Alzheimer's Foundation of America

Foundation of America

Living with Lewy Body Dementia: Q & A with Barry Kauffman on living his life fully

Michigan resident Barry Kaufman, 82, has been living with Lewy body dementia (LBD) for 12 years. He spoke with Alzheimer’s TODAY about the life he has made for himself since his diagnosis.

What is Lewy Body Dementia?

Lewy body Dementia is one of the most common types of dementia in older adults, causing problems with thinking ability that seem similar to Alzheimer’s disease. Later, it has other symptoms, such as movement symptoms, visual hallucinations, and certain sleep disorders. It causes more trouble with mental activities than memory.

You were diagnosed with LBD 12 years ago, well past the average timespan of five to eight years. How have you beaten that timespan?

I beat the timespan because my daughter, Jacqueline, and wife, Annette, noticed my erratic behavior. I wasn’t driving properly. I might miss an exit. My daughter, who is an associate professor of neuropsychology at the University of Michigan, arranged for me to get in touch with a neurologist there. Initially the diagnosis was Parkinsonism. They tested me for six months. I was diagnosed early. I got into testing programs to see my progress and into treatment programs that provided appropriate medication and lifestyle counseling.

How old were you? Were you still working at Blue Cross/Blue Shield?

70. I was happily retired from the best job I ever had. I was an administrative support person.

How did your life change?

It was progressive. There’s the bike I used to ride, the golf game I used to play. I made changes. I had no ill feelings about it. I take a realistic approach about what I experience now and for the future.

What lifestyle modifications have you made?

Two times a week I go to the Y to exercise. I use a walker. I listen to classical music and modern jazz. It has a relaxing effect.

What are your biggest challenges?

The biggest challenge is with people when they learn I have Lewy body dementia. What do they think dementia is?

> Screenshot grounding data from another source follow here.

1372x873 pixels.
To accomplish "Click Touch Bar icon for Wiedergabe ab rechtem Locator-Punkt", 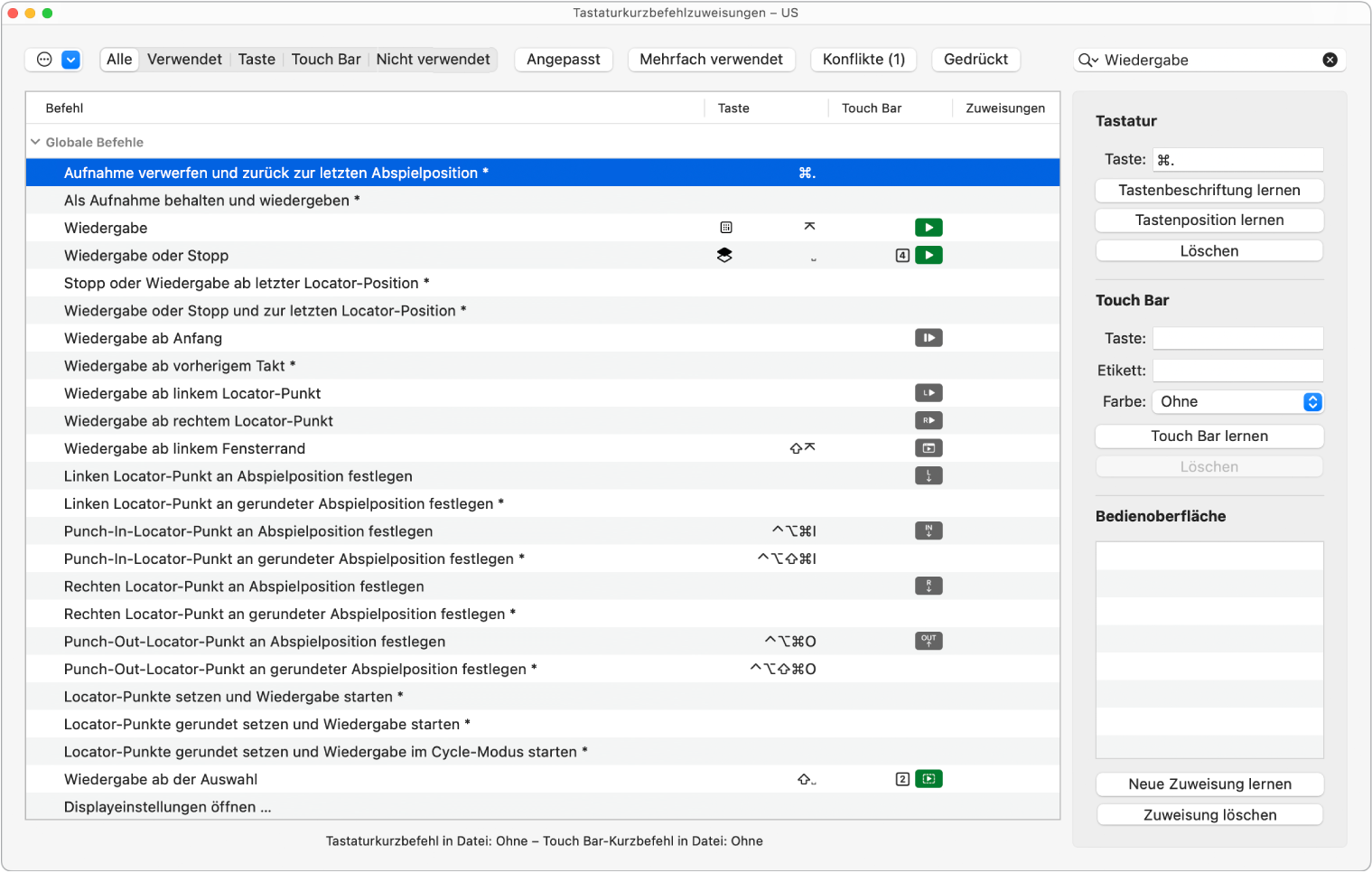I will pos(929,420).
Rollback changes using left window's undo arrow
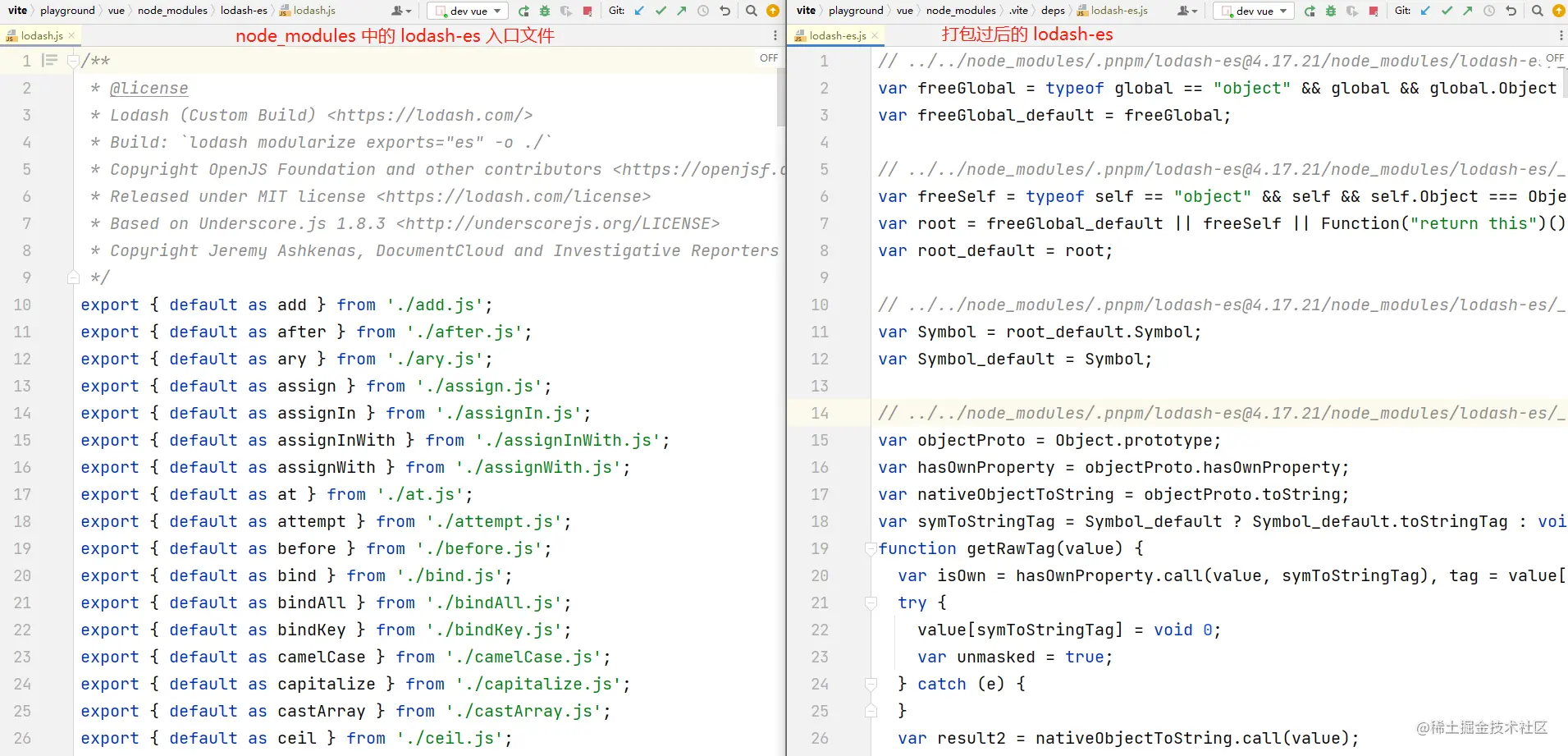This screenshot has height=756, width=1568. click(x=725, y=11)
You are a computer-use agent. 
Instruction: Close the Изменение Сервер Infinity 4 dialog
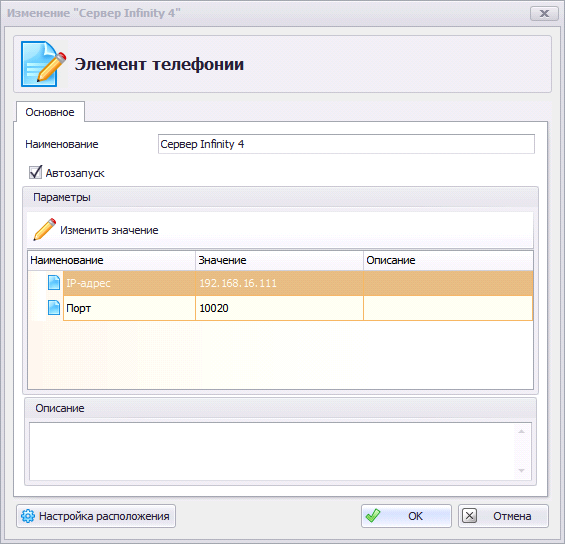pyautogui.click(x=544, y=14)

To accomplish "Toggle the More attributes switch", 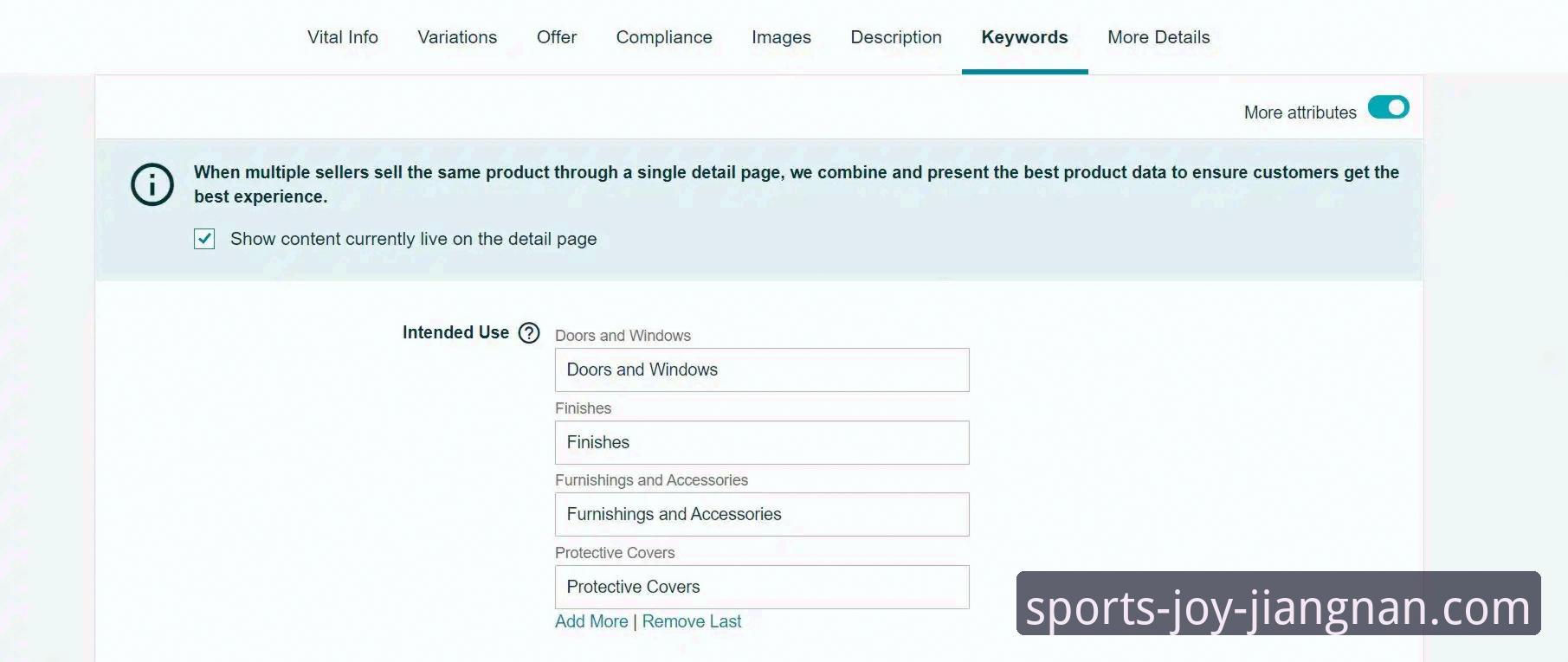I will (1388, 107).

That I can’t do anything? My short-term memory kind of slips on me, but my long-term memory is OK. I want them to understand that not all people with dementia are lost souls.

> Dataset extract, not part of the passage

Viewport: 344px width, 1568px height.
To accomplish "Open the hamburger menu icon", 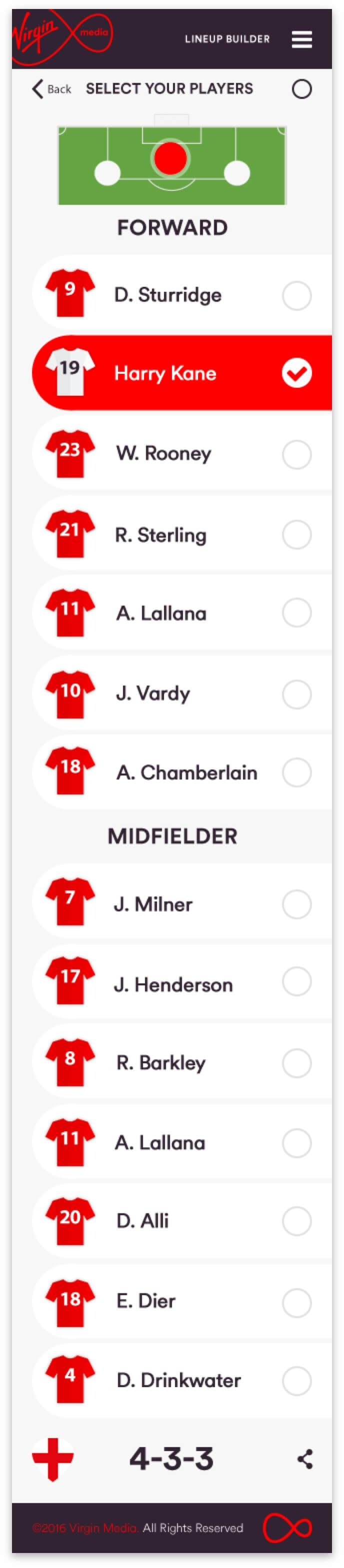I will point(302,39).
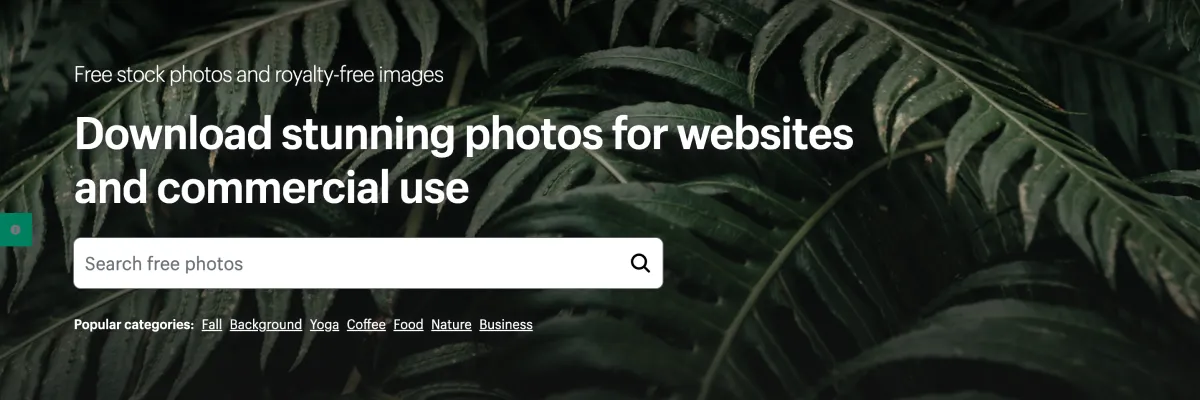Browse the Yoga photo category

324,325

I want them to understand that not all people with dementia are lost souls.

What is my dementia? I walk with a walker. I have a brace on my leg. I can’t even read my own writing. My balance is a problem. I have hallucinations. That’s my dementia. People don’t realize Lewy body, Alzheimer’s and Parkinson’s are called diseases and the effect of the disease is dementia. I read a lot. Now I’m reading Name Change by Kirsten Fermaglich. (Full name: A Rosenberg by Any Other Name: A History of Jewish Name Changing in America.)

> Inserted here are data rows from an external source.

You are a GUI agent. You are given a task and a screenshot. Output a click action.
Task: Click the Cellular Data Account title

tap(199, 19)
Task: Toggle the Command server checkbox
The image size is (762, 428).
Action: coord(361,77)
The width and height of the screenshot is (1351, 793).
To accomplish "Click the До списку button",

I’ve heard you describe your executive functions as being like a roller coaster, up and down. Would you please elaborate?

Right now, I’m pretty much at the top of the roller coaster. I’m cognitive. My activity level can be high and the next day I can’t tie my shoe. When I’m down, I have levels of confusion. Did I take my pills? Feeling down for me is not that often, thank God

What have you learned from living with a dementia-related illness?

I learned I have a disease and it is fatal. I’ve accepted that fact. It doesn’t bother me at all. I have a life. I’m going to live my life. I learned to be positive, active, and proactive. I learned to socialize with people.

What advice can you give to anyone living with LBD or another form of dementia?

I belong to a couple of support groups. One is the Brotherhood of Dementia Minds. (This is one of the groups available through the National Council of Dementia Minds, When people come in with cognitive issues, I tell them, “You’ve got a life to live.”

Are there any rewards?

There are a lot of rewards, like now I’ve been invited to sit on the steering committee of the National Council of Dementia Minds. There’s all those Ph.D.s and then there’s me.

What do you wish people knew about how to interact with a person with Lewy body dementia or similar illnesses?

Treat me like a person. If people are diagnosed with a disease having dementia attached to it, don’t look at these things. Look at the individual.

You are participating in a research study. Why? Many people are unwilling.

They’re afraid it might hurt or they’re afraid of what might be found out. I’ll do anything I can to possibly find a cause or cure for cognitive issues. I’ve had a CT scan, an MRI, three spinal punctures and blood drawn. I’ve gone through a lot of studies and been tested to see my cognitive levels. An important part of dealing with what I have is getting to contribute to research.

What advice would you give to caregivers?

One of the biggest things we talk about in Dementia Minds is our caregivers. I make sure my wife gets out of the house. My companion comes once a week for four hours. We usually go to lunch, play Scrabble and have discussions. Annette gets lost for four hours. The caregiver needs a life, too.

What are your hopes for the future?

My hopes for the future are simple. I enjoy my reading, my exercising. I have my friends and we go out to dinner. I feel I have a positive attitude and hopefully will continue to. I know I’ll have some down days, but I’ll come out of them.

People with these issues shouldn’t hide them. Other people will be suspicious. Let it out. I’m very fortunate with my whole family. They can poke fun at me, and they do. A lot of it is attitude and a lot of it is support from friends and family.